- _WHAT TO PRODUCE_:
Repeat the records below exactly as they appear.

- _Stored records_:
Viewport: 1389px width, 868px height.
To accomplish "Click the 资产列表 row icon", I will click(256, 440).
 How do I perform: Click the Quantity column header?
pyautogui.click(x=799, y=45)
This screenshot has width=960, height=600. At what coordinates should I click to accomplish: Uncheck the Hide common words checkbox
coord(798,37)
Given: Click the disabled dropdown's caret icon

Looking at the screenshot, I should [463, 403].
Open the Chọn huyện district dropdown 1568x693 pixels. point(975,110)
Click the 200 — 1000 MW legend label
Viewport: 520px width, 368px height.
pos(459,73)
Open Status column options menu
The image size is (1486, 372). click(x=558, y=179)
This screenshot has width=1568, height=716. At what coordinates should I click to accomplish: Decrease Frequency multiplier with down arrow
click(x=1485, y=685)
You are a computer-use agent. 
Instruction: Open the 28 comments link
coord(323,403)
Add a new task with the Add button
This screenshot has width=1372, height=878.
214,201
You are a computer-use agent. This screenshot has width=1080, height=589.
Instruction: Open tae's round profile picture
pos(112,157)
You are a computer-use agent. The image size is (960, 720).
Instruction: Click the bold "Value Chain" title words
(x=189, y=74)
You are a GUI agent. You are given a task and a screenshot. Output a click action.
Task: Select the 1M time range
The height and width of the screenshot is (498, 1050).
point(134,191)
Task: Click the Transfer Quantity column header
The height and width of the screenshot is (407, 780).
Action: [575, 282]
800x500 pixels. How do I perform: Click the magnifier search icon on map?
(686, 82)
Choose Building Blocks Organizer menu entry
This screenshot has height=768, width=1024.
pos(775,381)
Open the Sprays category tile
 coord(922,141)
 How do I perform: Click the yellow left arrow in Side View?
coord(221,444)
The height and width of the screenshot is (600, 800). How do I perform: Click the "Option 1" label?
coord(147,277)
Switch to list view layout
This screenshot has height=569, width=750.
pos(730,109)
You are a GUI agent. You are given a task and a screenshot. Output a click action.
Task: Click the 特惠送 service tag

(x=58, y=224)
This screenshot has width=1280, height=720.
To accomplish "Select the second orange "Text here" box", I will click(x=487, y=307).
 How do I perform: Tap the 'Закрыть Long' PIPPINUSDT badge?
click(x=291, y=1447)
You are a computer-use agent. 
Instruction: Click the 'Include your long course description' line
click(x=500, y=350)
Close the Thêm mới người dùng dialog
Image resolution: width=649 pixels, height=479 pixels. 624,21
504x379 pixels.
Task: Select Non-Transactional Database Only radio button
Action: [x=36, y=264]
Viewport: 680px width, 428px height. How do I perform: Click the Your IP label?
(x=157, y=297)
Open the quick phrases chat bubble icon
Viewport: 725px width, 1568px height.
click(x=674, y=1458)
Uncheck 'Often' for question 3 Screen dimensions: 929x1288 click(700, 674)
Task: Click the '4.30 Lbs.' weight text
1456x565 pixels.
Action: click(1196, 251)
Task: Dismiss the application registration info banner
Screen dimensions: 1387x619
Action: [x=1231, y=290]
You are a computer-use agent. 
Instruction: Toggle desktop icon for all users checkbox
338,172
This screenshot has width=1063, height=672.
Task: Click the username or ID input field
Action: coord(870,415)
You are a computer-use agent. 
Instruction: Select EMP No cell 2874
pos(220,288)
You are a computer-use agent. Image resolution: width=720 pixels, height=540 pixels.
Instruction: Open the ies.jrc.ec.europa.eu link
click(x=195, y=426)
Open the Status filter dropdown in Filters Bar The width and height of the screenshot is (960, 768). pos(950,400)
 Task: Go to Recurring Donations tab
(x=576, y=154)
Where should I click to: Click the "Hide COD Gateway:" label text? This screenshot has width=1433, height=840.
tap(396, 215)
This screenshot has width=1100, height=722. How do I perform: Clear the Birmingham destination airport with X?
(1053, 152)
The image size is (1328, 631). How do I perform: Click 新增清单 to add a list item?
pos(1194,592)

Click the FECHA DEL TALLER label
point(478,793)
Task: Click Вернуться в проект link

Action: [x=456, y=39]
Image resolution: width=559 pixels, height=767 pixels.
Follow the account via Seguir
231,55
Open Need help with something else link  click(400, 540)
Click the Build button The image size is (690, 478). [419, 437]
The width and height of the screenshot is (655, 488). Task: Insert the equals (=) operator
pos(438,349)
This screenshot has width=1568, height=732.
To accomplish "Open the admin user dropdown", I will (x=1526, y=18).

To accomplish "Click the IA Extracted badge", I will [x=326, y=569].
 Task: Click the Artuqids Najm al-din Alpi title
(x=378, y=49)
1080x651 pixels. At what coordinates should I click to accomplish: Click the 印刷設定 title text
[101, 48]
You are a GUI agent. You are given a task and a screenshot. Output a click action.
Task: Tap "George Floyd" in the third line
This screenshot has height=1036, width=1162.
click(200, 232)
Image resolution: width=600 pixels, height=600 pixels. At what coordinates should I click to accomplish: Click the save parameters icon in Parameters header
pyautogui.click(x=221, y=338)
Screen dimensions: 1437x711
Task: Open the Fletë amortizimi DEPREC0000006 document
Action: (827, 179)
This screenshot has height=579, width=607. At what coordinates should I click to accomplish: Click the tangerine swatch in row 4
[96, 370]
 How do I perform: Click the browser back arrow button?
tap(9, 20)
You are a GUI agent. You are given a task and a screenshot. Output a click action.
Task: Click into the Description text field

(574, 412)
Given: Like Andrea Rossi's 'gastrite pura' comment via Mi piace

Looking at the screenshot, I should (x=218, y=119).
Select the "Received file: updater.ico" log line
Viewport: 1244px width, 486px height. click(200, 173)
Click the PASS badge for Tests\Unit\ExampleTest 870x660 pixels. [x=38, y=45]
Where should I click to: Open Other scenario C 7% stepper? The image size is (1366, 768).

- _TASK ANSWER_:
Viewport: 1389px width, 868px height.
To accomplish "Click the 资产列表 row icon", I will click(256, 440).
 How do I perform: Click the Quantity column header?
pyautogui.click(x=799, y=45)
This screenshot has width=960, height=600. At what coordinates should I click to accomplish: Uncheck the Hide common words checkbox
coord(798,37)
Given: Click the disabled dropdown's caret icon

Looking at the screenshot, I should [463, 403].
Open the Chọn huyện district dropdown 1568x693 pixels. point(975,110)
Click the 200 — 1000 MW legend label
Viewport: 520px width, 368px height.
pos(459,73)
Open Status column options menu
The image size is (1486, 372). click(x=558, y=179)
This screenshot has width=1568, height=716. At what coordinates should I click to accomplish: Decrease Frequency multiplier with down arrow
click(x=1485, y=685)
You are a computer-use agent. 
Instruction: Open the 28 comments link
coord(323,403)
Add a new task with the Add button
This screenshot has width=1372, height=878.
214,201
You are a computer-use agent. This screenshot has width=1080, height=589.
Instruction: Open tae's round profile picture
pos(112,157)
You are a computer-use agent. The image size is (960, 720).
Instruction: Click the bold "Value Chain" title words
(x=189, y=74)
You are a GUI agent. You are given a task and a screenshot. Output a click action.
Task: Select the 1M time range
The height and width of the screenshot is (498, 1050).
point(134,191)
Task: Click the Transfer Quantity column header
The height and width of the screenshot is (407, 780).
Action: [575, 282]
800x500 pixels. How do I perform: Click the magnifier search icon on map?
(686, 82)
Choose Building Blocks Organizer menu entry
This screenshot has height=768, width=1024.
pos(775,381)
Open the Sprays category tile
 coord(922,141)
 How do I perform: Click the yellow left arrow in Side View?
coord(221,444)
The height and width of the screenshot is (600, 800). How do I perform: Click the "Option 1" label?
coord(147,277)
Switch to list view layout
This screenshot has height=569, width=750.
pos(730,109)
You are a GUI agent. You are given a task and a screenshot. Output a click action.
Task: Click the 特惠送 service tag

(x=58, y=224)
This screenshot has width=1280, height=720.
To accomplish "Select the second orange "Text here" box", I will click(x=487, y=307).
 How do I perform: Tap the 'Закрыть Long' PIPPINUSDT badge?
click(x=291, y=1447)
You are a computer-use agent. 
Instruction: Click the 'Include your long course description' line
click(x=500, y=350)
Close the Thêm mới người dùng dialog
Image resolution: width=649 pixels, height=479 pixels. 624,21
504x379 pixels.
Task: Select Non-Transactional Database Only radio button
Action: [x=36, y=264]
Viewport: 680px width, 428px height. How do I perform: Click the Your IP label?
(x=157, y=297)
Open the quick phrases chat bubble icon
Viewport: 725px width, 1568px height.
click(x=674, y=1458)
Uncheck 'Often' for question 3 Screen dimensions: 929x1288 click(700, 674)
Task: Click the '4.30 Lbs.' weight text
1456x565 pixels.
Action: click(1196, 251)
Task: Dismiss the application registration info banner
Screen dimensions: 1387x619
Action: [x=1231, y=290]
You are a computer-use agent. 
Instruction: Toggle desktop icon for all users checkbox
338,172
This screenshot has width=1063, height=672.
Task: Click the username or ID input field
Action: coord(870,415)
You are a computer-use agent. 
Instruction: Select EMP No cell 2874
pos(220,288)
You are a computer-use agent. Image resolution: width=720 pixels, height=540 pixels.
Instruction: Open the ies.jrc.ec.europa.eu link
click(x=195, y=426)
Open the Status filter dropdown in Filters Bar The width and height of the screenshot is (960, 768). pos(950,400)
 Task: Go to Recurring Donations tab
(x=576, y=154)
Where should I click to: Click the "Hide COD Gateway:" label text? This screenshot has width=1433, height=840.
tap(396, 215)
This screenshot has width=1100, height=722. How do I perform: Clear the Birmingham destination airport with X?
(1053, 152)
The image size is (1328, 631). How do I perform: Click 新增清单 to add a list item?
pos(1194,592)

Click the FECHA DEL TALLER label
point(478,793)
Task: Click Вернуться в проект link

Action: [x=456, y=39]
Image resolution: width=559 pixels, height=767 pixels.
Follow the account via Seguir
231,55
Open Need help with something else link  click(400, 540)
Click the Build button The image size is (690, 478). [419, 437]
The width and height of the screenshot is (655, 488). Task: Insert the equals (=) operator
pos(438,349)
This screenshot has width=1568, height=732.
To accomplish "Open the admin user dropdown", I will (x=1526, y=18).

To accomplish "Click the IA Extracted badge", I will [x=326, y=569].
 Task: Click the Artuqids Najm al-din Alpi title
(x=378, y=49)
1080x651 pixels. At what coordinates should I click to accomplish: Click the 印刷設定 title text
[101, 48]
You are a GUI agent. You are given a task and a screenshot. Output a click action.
Task: Tap "George Floyd" in the third line
This screenshot has height=1036, width=1162.
click(200, 232)
Image resolution: width=600 pixels, height=600 pixels. At what coordinates should I click to accomplish: Click the save parameters icon in Parameters header
pyautogui.click(x=221, y=338)
Screen dimensions: 1437x711
Task: Open the Fletë amortizimi DEPREC0000006 document
Action: (827, 179)
This screenshot has height=579, width=607. At what coordinates should I click to accomplish: Click the tangerine swatch in row 4
[96, 370]
 How do I perform: Click the browser back arrow button?
tap(9, 20)
You are a GUI agent. You are given a task and a screenshot. Output a click action.
Task: Click into the Description text field

(574, 412)
Given: Like Andrea Rossi's 'gastrite pura' comment via Mi piace

Looking at the screenshot, I should (x=218, y=119).
Select the "Received file: updater.ico" log line
Viewport: 1244px width, 486px height. click(200, 173)
Click the PASS badge for Tests\Unit\ExampleTest 870x660 pixels. [x=38, y=45]
Where should I click to: Open Other scenario C 7% stepper? The image size is (1366, 768).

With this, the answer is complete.